I was among those who were rescued from early marriages 12 years ago. When I was in class six in 2006, my father decided to marry me off to one of his friends. I was only 12 years old. Currently, the man who was supposed to marry me is around 40 years old.
I used to perform very well in school. Despite the fact that I was doing very well, he still wanted to marry me off. When I was in class eight, I had a cousin who is a lady, and was a student at the same school headed by Mr. Patrick Ngigi. She had been brought up by my mother and fully understood the situation that I was in. By the time I reached class eight, she was already in secondary school. Patrick had sponsored her education from primary school to high school.
My cousin connected me with Patrick. He heard my story, agreed to sponsor my education, and guarantee my safety too. At that time, I had already received my KCPE results and enrolled at Jomo Kenyatta High School in Nakuru. When my father learnt of the arrangement, he was displeased. He was mostly furious because my dowry payments had already been finalized, and he thought it would be inappropriate not to go through with the arranged marriage.
So, they began to worry that I would escape. Almost immediately, everyone in the family turned against me. To make it worse, they even threatened to forcefully marry me off during my holiday breaks in high school. Whenever I went home, they would invite the man to our homestead. I believe that their intention was to force me to sleep with him so that I would conceive and bear a child. They believed that I would not be able to run away, or further my studies if I got pregnant.
Their intentions really disturbed my studies and affected me emotionally. Since I feared going back home, I had to ask the school administration for permission to stay in school during the holidays. I have never felt as lonely as I did during my high school years. I felt alienated by everyone because I did not feel welcome anywhere. Although Patrick and his family constantly offered me their support and encouragement, I did not feel open enough to disclose my personal life yet. This was only because I had only known and interacted with them for a short while.
My mother was the only one on my side. She believed that I would make it in life because I showed a lot of promise in school. But, there came a time when she was forced to side with my father on the matter because he would constantly beat her to bend her to his will.
It affected me health wise, academically, and in every aspect of my life.
When my national high school examinations were approaching, I finally got the courage to disclose everything to Patrick. I felt like I could not sit for the exams with all that baggage. He told me not to worry. He promised to provide a home for me after form four so that I could comfortably continue with my studies.
After that, I confidently did my examinations. However, soon after, word got to me that my father intended to have me settle down in marriage even before my results came back. He said that my husband would cater for my university education only if he wished.
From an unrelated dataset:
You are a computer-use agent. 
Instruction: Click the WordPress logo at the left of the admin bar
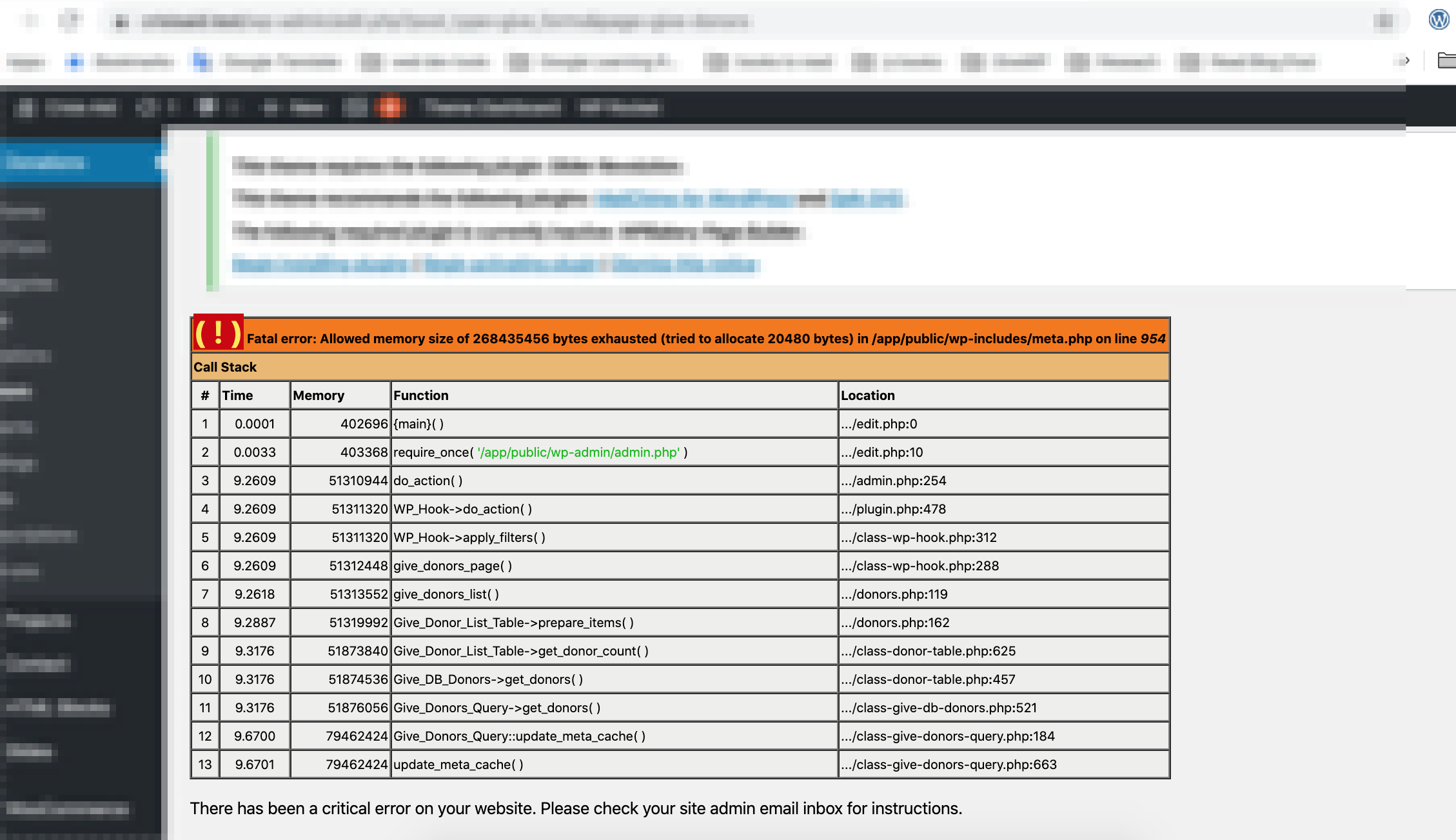[25, 107]
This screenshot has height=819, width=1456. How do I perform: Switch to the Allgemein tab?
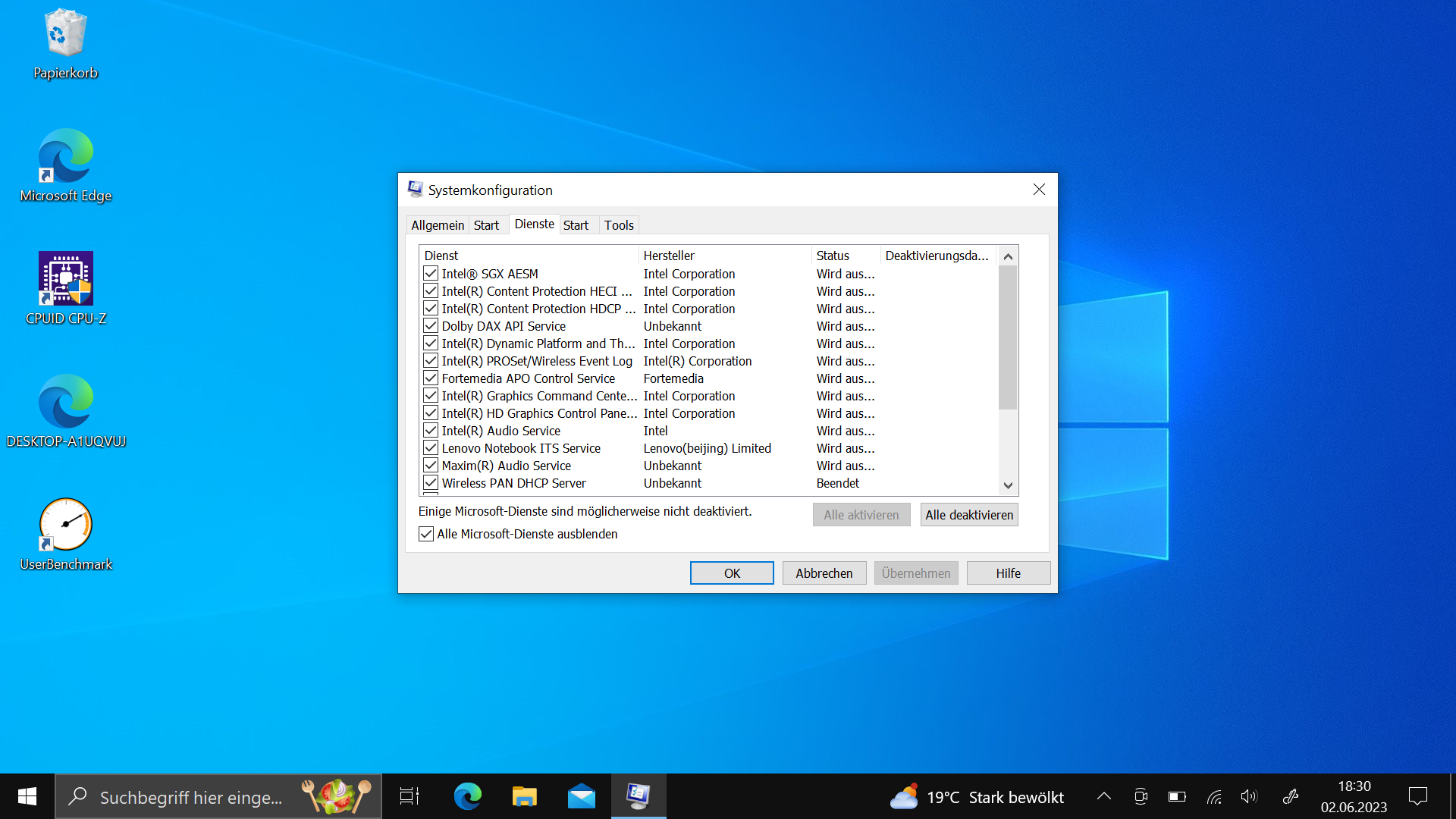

I informed Patrick of this intention, and he told me that he would come for me after school so that I wouldn’t have to go back home.
When I finished my examinations, my father came early in the morning before Patrick arrived. Luckily, I hid from him and waited for Patrick to arrive. Since the deputy principal knew what was happening in my personal life, he told my father to go back on grounds that I had already been picked by Patrick.
That was the first time I came to the safe house. When my father learnt that I was here, he sent my brother to pick me. I refused to go back. Soon afterwards, my father came himself.
When he came, Patrick took me to the children’s office to help me plead my case. At the children’s office, my father claimed that I was running away to be married off elsewhere. I had to convince him that I was not married, and that I was only looking for a way to further my education, and eventually help my other four siblings.
The children’s office understood. My father had to go back, displeased. He still calls to abuse me up to date.
But, now I’m happy because I performed well in my high school national exams. I’m now pursuing a law degree at Kabarak University. When my father learnt that I made it to the university, he cooled down. He stopped beating my mum and blaming her for helping me to run away.
I have now wholly accepted Patrick and his family as my own. My health and mental state have also improved. When I finish my degree, I will reconcile with my family. I have not given up on my parent either. Despite the ups and downs, they are still my God-given parents, and I love them.